▶ [EXERCISE]:
Rewrite the lines below, changing every "Viewport" to "Window" and leaving everything else the same.

** Begin SUPPLIED DATA **

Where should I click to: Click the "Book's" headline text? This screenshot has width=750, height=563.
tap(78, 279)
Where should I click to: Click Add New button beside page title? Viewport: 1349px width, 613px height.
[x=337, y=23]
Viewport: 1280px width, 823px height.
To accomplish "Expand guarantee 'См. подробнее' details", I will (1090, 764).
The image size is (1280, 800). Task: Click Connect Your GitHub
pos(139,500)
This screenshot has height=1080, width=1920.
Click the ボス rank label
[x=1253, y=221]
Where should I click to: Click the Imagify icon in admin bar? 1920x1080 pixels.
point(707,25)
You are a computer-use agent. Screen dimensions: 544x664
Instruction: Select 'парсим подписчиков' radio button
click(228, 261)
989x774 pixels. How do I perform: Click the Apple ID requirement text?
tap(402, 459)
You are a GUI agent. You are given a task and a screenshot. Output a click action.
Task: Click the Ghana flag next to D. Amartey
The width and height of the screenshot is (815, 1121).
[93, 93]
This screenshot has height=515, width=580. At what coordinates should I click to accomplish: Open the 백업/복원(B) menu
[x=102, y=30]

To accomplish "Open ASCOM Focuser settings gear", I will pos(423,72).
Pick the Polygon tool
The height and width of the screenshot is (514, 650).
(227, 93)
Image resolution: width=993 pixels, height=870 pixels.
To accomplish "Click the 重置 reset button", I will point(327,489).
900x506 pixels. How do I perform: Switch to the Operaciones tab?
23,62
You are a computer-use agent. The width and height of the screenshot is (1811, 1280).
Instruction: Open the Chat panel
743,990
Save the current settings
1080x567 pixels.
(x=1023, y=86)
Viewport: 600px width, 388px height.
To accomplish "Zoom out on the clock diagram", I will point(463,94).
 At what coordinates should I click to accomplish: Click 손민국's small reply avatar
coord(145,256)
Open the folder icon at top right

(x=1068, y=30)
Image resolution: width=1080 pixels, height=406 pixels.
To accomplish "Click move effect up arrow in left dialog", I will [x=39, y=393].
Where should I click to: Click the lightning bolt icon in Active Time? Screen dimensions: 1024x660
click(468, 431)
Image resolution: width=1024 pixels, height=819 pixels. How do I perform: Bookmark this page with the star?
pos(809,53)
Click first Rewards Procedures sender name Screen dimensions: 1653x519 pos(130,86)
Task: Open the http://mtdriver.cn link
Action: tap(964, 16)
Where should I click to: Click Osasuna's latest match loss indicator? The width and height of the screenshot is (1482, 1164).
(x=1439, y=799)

** End SUPPLIED DATA **

▶ [FULL RESPONSE]:
Where should I click to: Click the "Book's" headline text? This screenshot has width=750, height=563.
tap(78, 279)
Where should I click to: Click Add New button beside page title? Window: 1349px width, 613px height.
[x=337, y=23]
Window: 1280px width, 823px height.
To accomplish "Expand guarantee 'См. подробнее' details", I will (1090, 764).
The image size is (1280, 800). Task: Click Connect Your GitHub
pos(139,500)
This screenshot has height=1080, width=1920.
Click the ボス rank label
[x=1253, y=221]
Where should I click to: Click the Imagify icon in admin bar? 1920x1080 pixels.
point(707,25)
You are a computer-use agent. Screen dimensions: 544x664
Instruction: Select 'парсим подписчиков' radio button
click(228, 261)
989x774 pixels. How do I perform: Click the Apple ID requirement text?
tap(402, 459)
You are a GUI agent. You are given a task and a screenshot. Output a click action.
Task: Click the Ghana flag next to D. Amartey
The width and height of the screenshot is (815, 1121).
[93, 93]
This screenshot has height=515, width=580. At what coordinates should I click to accomplish: Open the 백업/복원(B) menu
[x=102, y=30]

To accomplish "Open ASCOM Focuser settings gear", I will pos(423,72).
Pick the Polygon tool
The height and width of the screenshot is (514, 650).
(227, 93)
Image resolution: width=993 pixels, height=870 pixels.
To accomplish "Click the 重置 reset button", I will point(327,489).
900x506 pixels. How do I perform: Switch to the Operaciones tab?
23,62
You are a computer-use agent. The width and height of the screenshot is (1811, 1280).
Instruction: Open the Chat panel
743,990
Save the current settings
1080x567 pixels.
(x=1023, y=86)
Window: 600px width, 388px height.
To accomplish "Zoom out on the clock diagram", I will point(463,94).
 At what coordinates should I click to accomplish: Click 손민국's small reply avatar
coord(145,256)
Open the folder icon at top right

(x=1068, y=30)
Image resolution: width=1080 pixels, height=406 pixels.
To accomplish "Click move effect up arrow in left dialog", I will [x=39, y=393].
Where should I click to: Click the lightning bolt icon in Active Time? Screen dimensions: 1024x660
click(468, 431)
Image resolution: width=1024 pixels, height=819 pixels. How do I perform: Bookmark this page with the star?
pos(809,53)
Click first Rewards Procedures sender name Screen dimensions: 1653x519 pos(130,86)
Task: Open the http://mtdriver.cn link
Action: tap(964, 16)
Where should I click to: Click Osasuna's latest match loss indicator? The width and height of the screenshot is (1482, 1164).
(x=1439, y=799)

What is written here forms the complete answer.